Nearsighted And Farsighted

I’m continuing to ponder the ways that we see others and ourselves. These are all thoughts that I have worked through over the years as I have wrestled with how to see myself and others–especially difficult people.

In the last few days, I have been thinking about being nearsighted and farsighted in how we see others and ourselves.

Nearsightedness

I’ve encountered people who are very nearsighted. They are very focused on themselves and cannot see past their own wounds and sufferings. They can be overly sensitive and the slightest (real or imagined) offense will cause them to cry, “You knew I was wounded in this way, you knew I struggled with this, and you deliberately hurt me!” Yet, they can say the meanest things and excuse themselves with “Oops! I didn’t mean that! It was an accident. You shouldn’t be so sensitive.” These people tend to want (demand) understanding, patience, unconditional love, but they cannot see that others suffer and need it too. They are very difficult to deal with because they can never SEE you, only themselves.

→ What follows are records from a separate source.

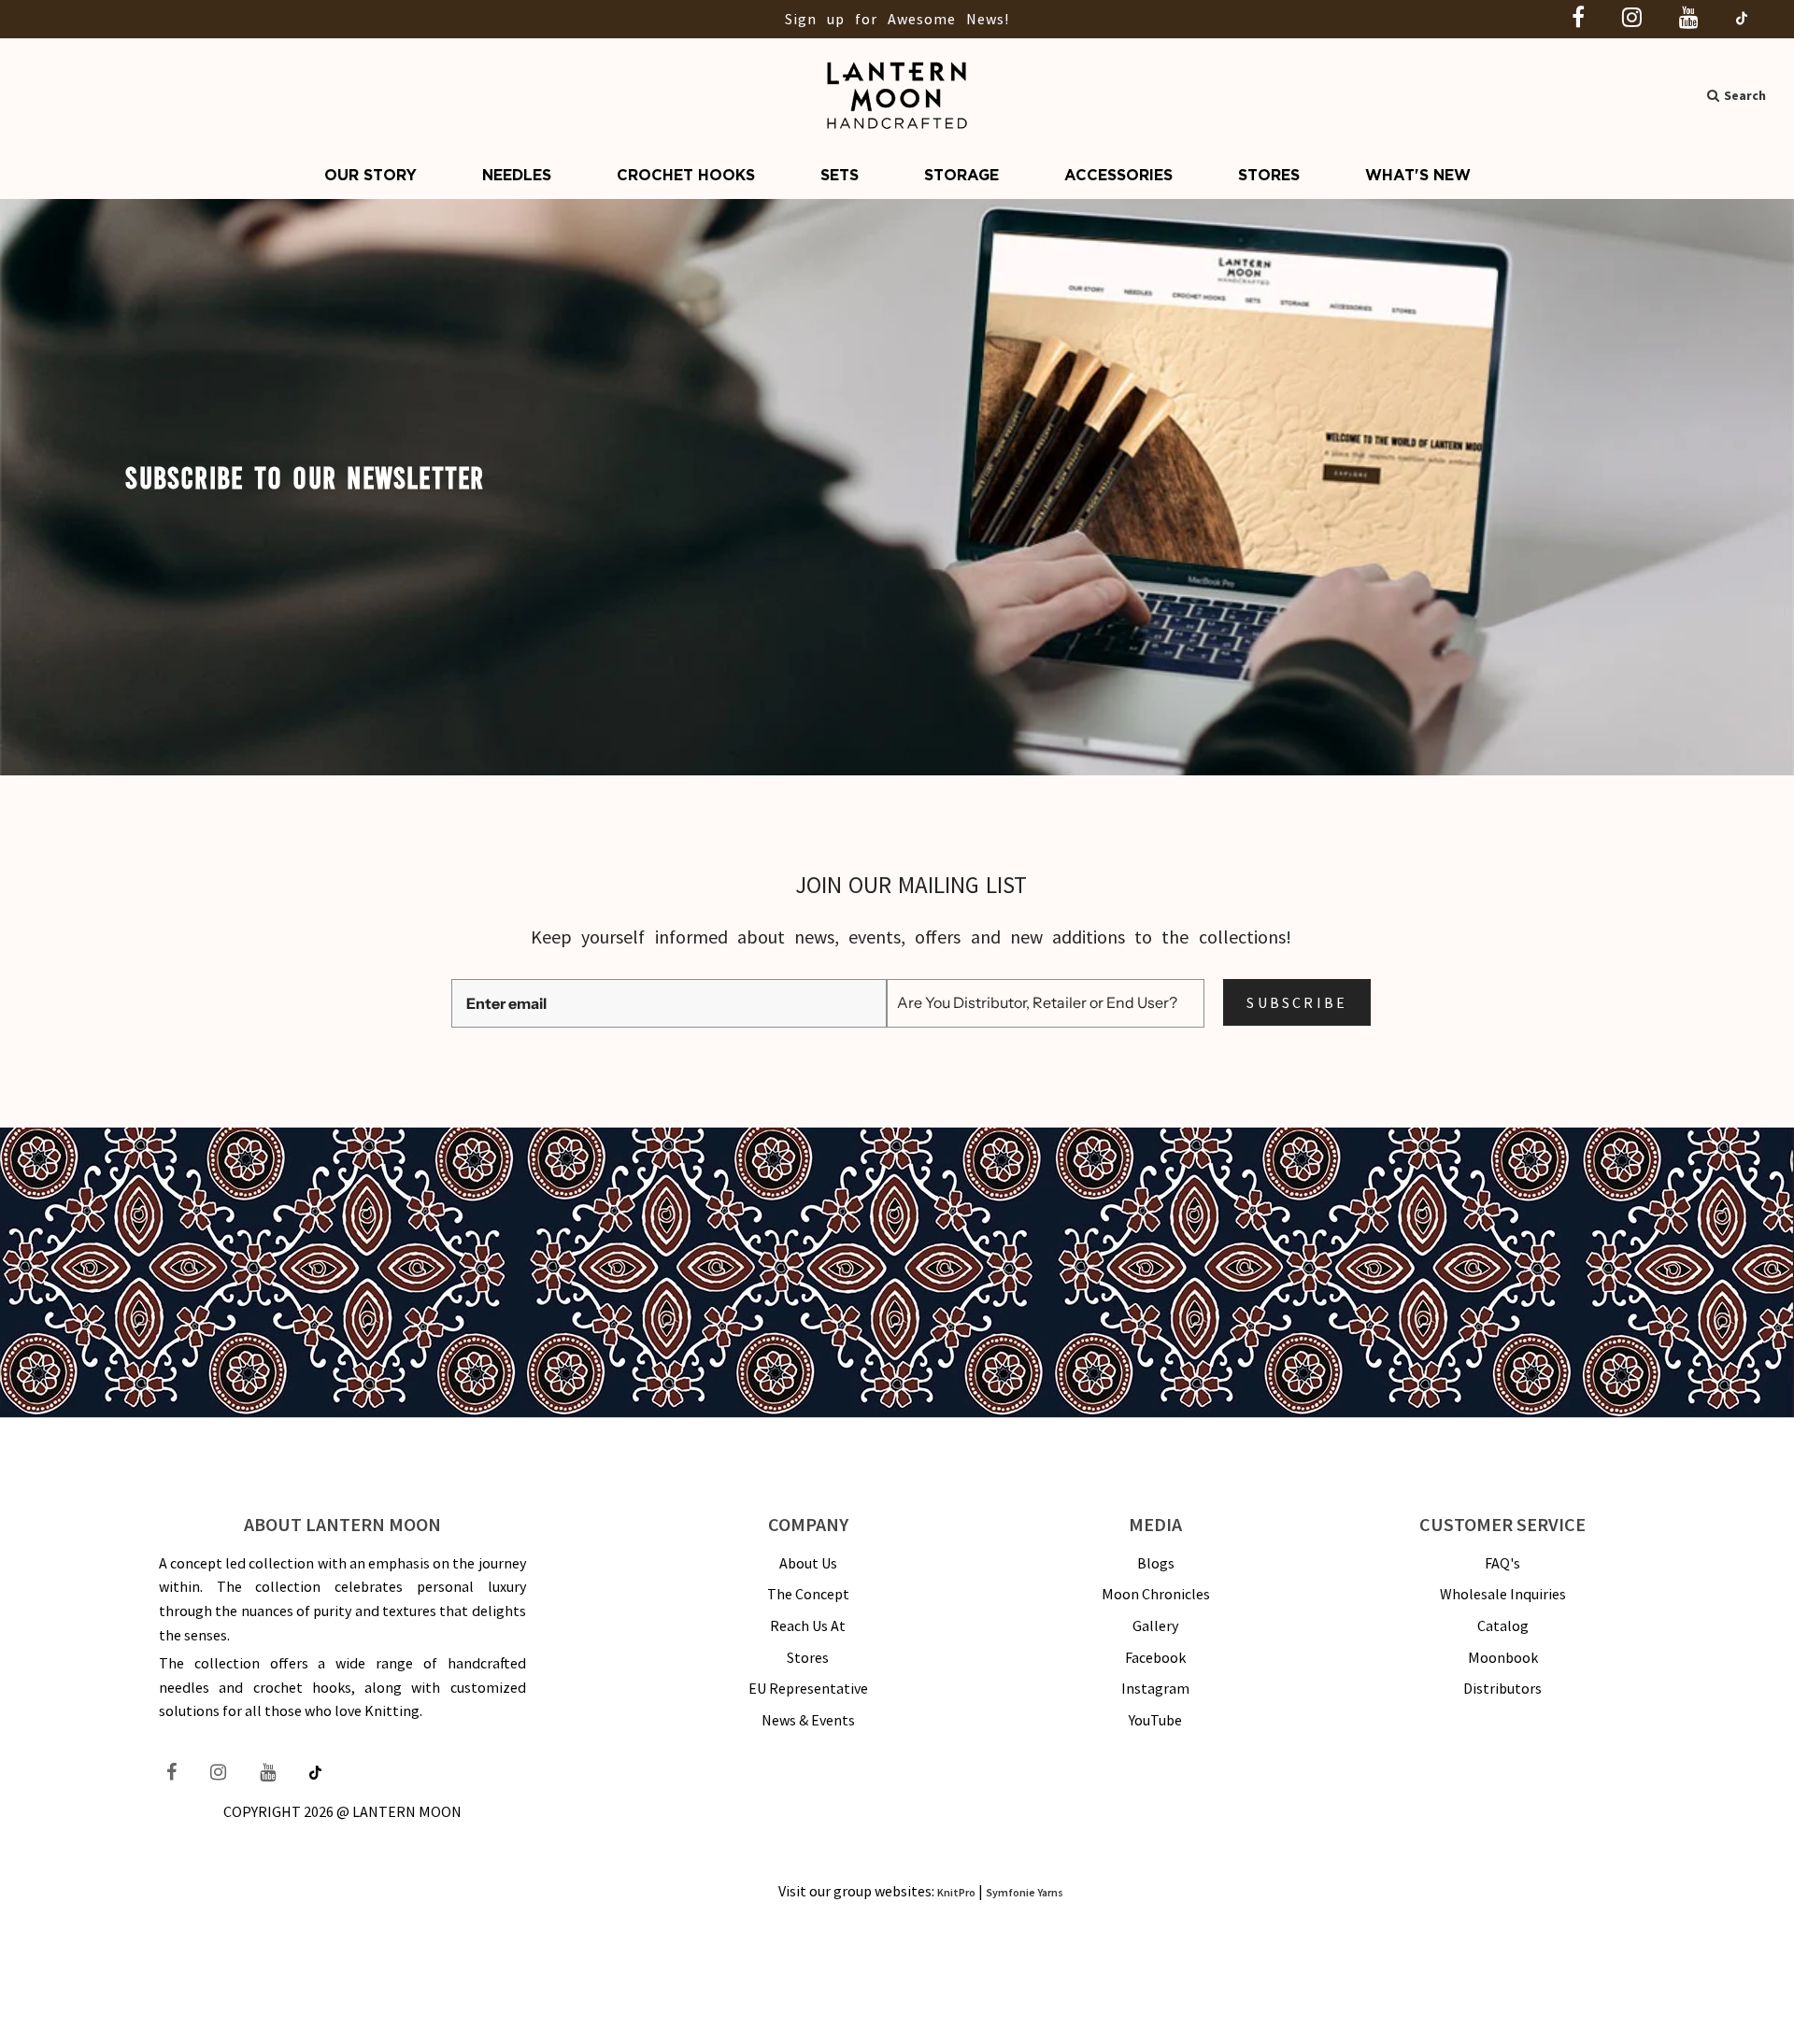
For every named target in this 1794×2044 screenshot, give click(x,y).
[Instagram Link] (602, 1207)
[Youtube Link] (653, 1207)
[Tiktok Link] (702, 1207)
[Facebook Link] (554, 1207)
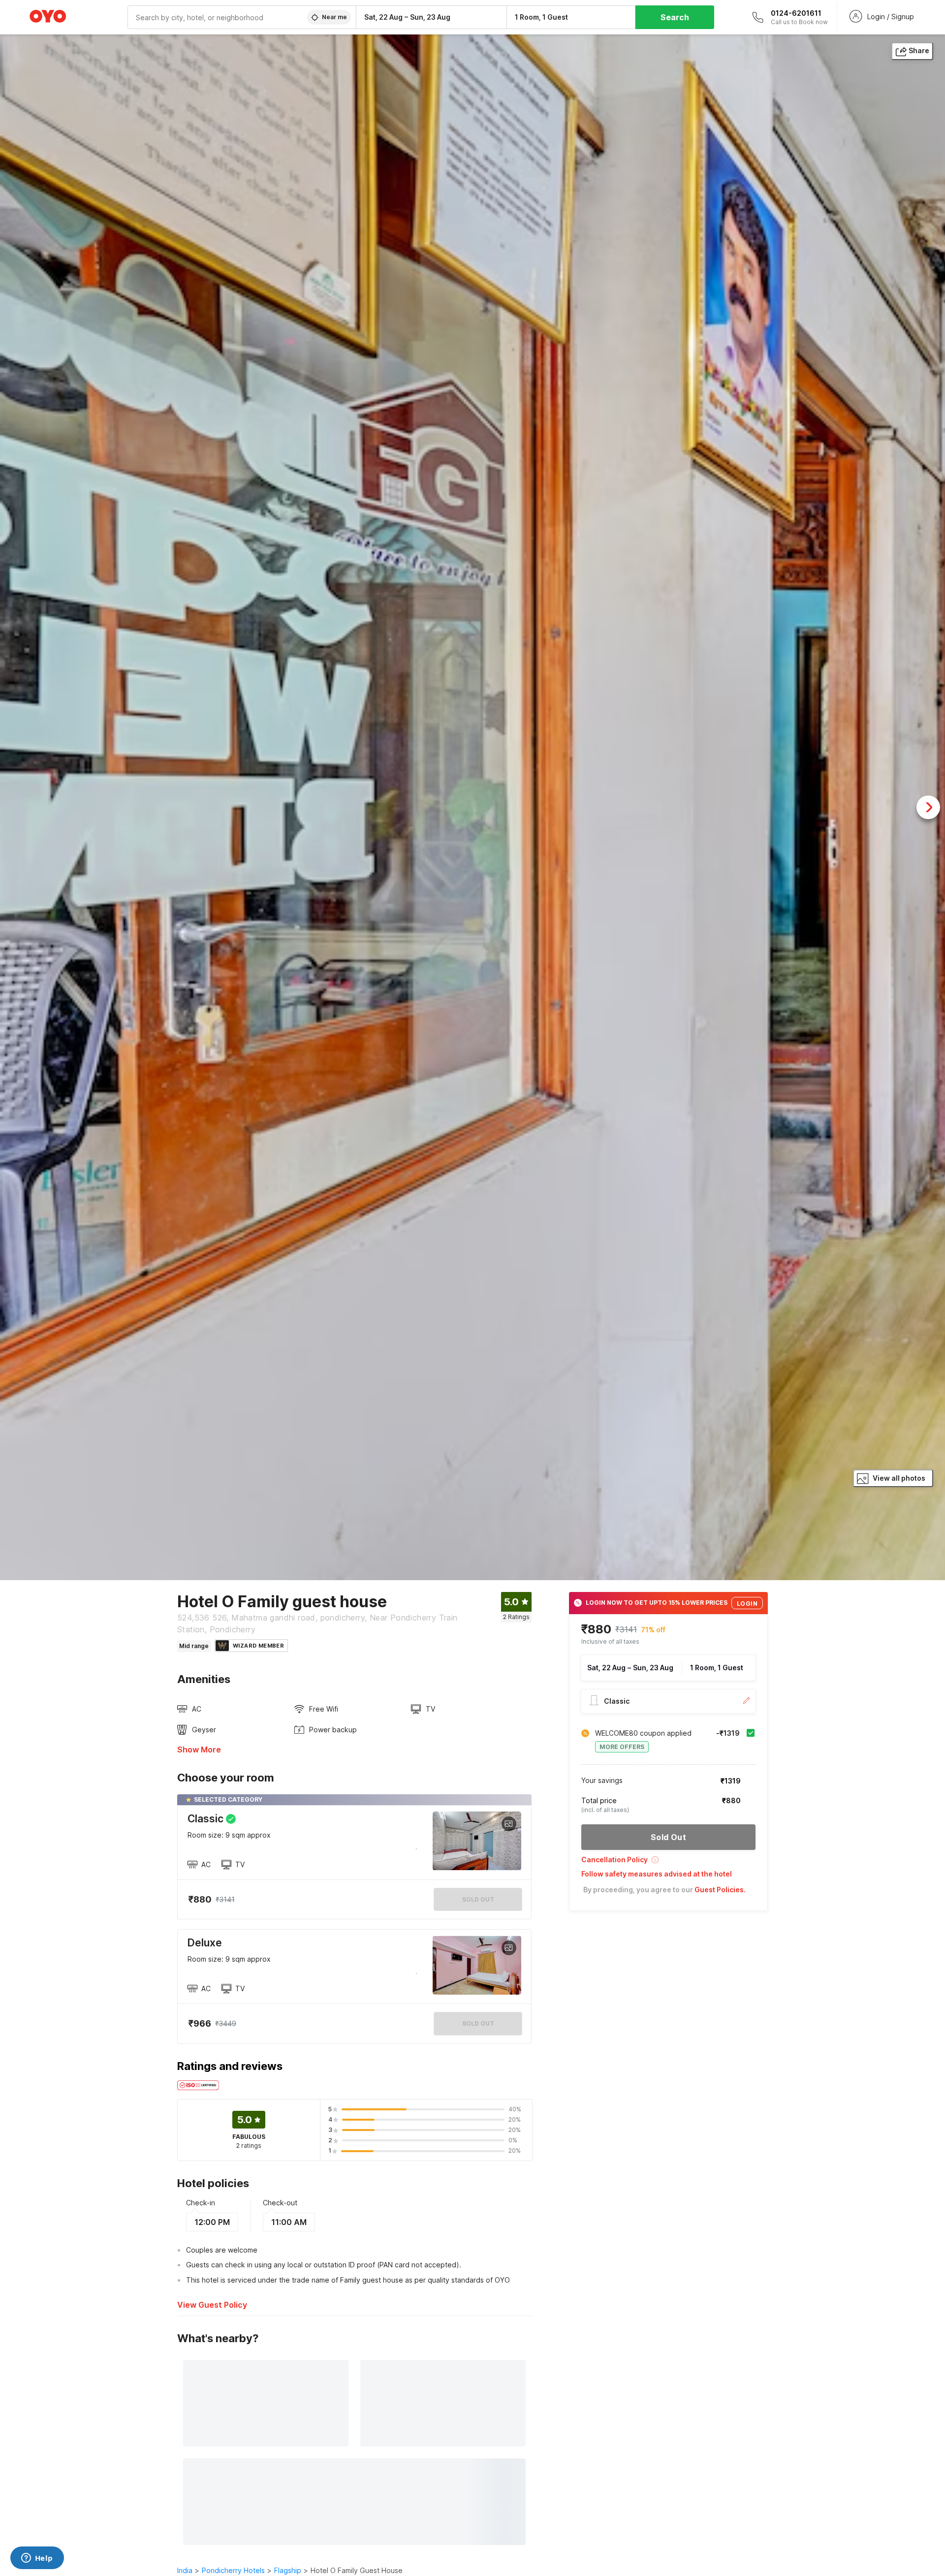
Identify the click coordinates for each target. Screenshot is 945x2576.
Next (928, 807)
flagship (287, 2570)
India (184, 2570)
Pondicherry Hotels (233, 2570)
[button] (668, 1863)
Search (675, 17)
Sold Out (478, 2023)
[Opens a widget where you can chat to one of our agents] (37, 2558)
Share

Before I go any further with this, I want to say that we all go through times of difficulty and suffering, and we all get discouraged, heartbroken, and crushed, and sometimes our deep wounds ache. We all need to have people to encourage us during these times–to remind us of truth, to lovingly help us get to our feet, to walk alongside us. Life is difficult, and none of us can make it alone. We need each other.

I have known people who never share their struggles with anyone, who never admit to a fault, who never acknowledge that they sometimes need help. I believe this can be as much of a problem as focusing too much on ourselves. People who always must be strong often have a pride problem, really, because they want to look good to others, they want to be the one with all the answers.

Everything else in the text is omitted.